West Hollywood has many ongoing programs to celebrate the arts and culture of the city. The literary community is acknowledged with the year-round author series WeHo Reads, featuring new and noteworthy authors at the West Hollywood Library with a full-day literary event each fall. An annual PowPow is presented by AIDS Project Los Angeles Red Circle Project and the City of West Hollywood. This event, held at Plummer Park promotes HIV awareness and prevention among the Native communities and features dance, music, food, and educational resources.

West Hollywood inaugurated the first City Poet, Steven Reigns, during the regular City Council meeting on October 6, 2014.

Pickle Drag Queen became West Hollywood's first drag laureate on International Drag Day, July 16, 2023.

===LGBTQ community===

West Hollywood is the epicenter of LGBT culture in Los Angeles County. Approximately 40% of the population in the city identifies as lesbian, gay, bisexual or transgender.

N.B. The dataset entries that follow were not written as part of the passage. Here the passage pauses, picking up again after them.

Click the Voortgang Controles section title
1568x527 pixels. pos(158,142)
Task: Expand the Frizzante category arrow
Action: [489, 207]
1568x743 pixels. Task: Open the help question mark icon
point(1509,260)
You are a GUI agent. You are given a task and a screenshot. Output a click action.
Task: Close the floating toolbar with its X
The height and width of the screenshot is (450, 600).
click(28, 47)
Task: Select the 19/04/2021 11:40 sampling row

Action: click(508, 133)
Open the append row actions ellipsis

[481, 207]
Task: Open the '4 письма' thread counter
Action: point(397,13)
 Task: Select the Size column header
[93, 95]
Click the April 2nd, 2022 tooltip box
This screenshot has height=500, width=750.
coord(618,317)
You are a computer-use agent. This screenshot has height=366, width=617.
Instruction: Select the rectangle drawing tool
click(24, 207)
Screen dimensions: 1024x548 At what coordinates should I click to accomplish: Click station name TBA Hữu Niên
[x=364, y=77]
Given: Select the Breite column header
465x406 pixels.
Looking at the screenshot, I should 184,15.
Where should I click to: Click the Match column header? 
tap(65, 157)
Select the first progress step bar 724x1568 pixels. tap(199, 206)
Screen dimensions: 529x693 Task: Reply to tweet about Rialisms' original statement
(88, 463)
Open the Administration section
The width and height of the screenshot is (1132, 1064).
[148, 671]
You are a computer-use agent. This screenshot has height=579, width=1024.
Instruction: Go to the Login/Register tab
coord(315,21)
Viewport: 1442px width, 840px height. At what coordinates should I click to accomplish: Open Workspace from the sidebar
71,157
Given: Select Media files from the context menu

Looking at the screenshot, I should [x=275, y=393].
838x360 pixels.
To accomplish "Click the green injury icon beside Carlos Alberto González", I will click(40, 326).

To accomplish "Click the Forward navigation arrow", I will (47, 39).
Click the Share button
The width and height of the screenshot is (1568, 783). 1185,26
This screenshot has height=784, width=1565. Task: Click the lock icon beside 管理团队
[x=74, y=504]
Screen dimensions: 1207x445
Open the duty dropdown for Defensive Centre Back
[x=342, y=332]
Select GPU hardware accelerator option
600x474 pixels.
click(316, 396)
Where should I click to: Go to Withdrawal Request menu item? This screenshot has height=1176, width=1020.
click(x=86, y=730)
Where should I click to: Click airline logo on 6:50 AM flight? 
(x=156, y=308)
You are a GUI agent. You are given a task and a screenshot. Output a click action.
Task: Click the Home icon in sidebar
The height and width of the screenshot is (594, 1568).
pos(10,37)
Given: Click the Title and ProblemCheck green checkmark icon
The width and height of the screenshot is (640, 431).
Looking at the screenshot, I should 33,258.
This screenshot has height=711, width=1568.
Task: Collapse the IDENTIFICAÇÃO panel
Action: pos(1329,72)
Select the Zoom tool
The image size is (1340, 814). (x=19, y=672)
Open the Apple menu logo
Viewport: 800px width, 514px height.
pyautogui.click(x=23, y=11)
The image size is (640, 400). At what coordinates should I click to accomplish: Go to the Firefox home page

West Hollywood has become one of the world's top gay vacation spots for LGBTQ travelers and is at the center of Southern California gay culture, including nightlife, spas, shopping, and dining.

The city maintains expansive historical records of the LGBTQ community. The West Hollywood Library has an extensive collection of LGBTQ records, literature, and history, including the June L. Mazer Lesbian Archives, and the Ron Shipton HIV Information Center. According to an LA Times article, the ONE Archives Gallery and Museum is the first museum in Southern California exclusively dedicated to gay history.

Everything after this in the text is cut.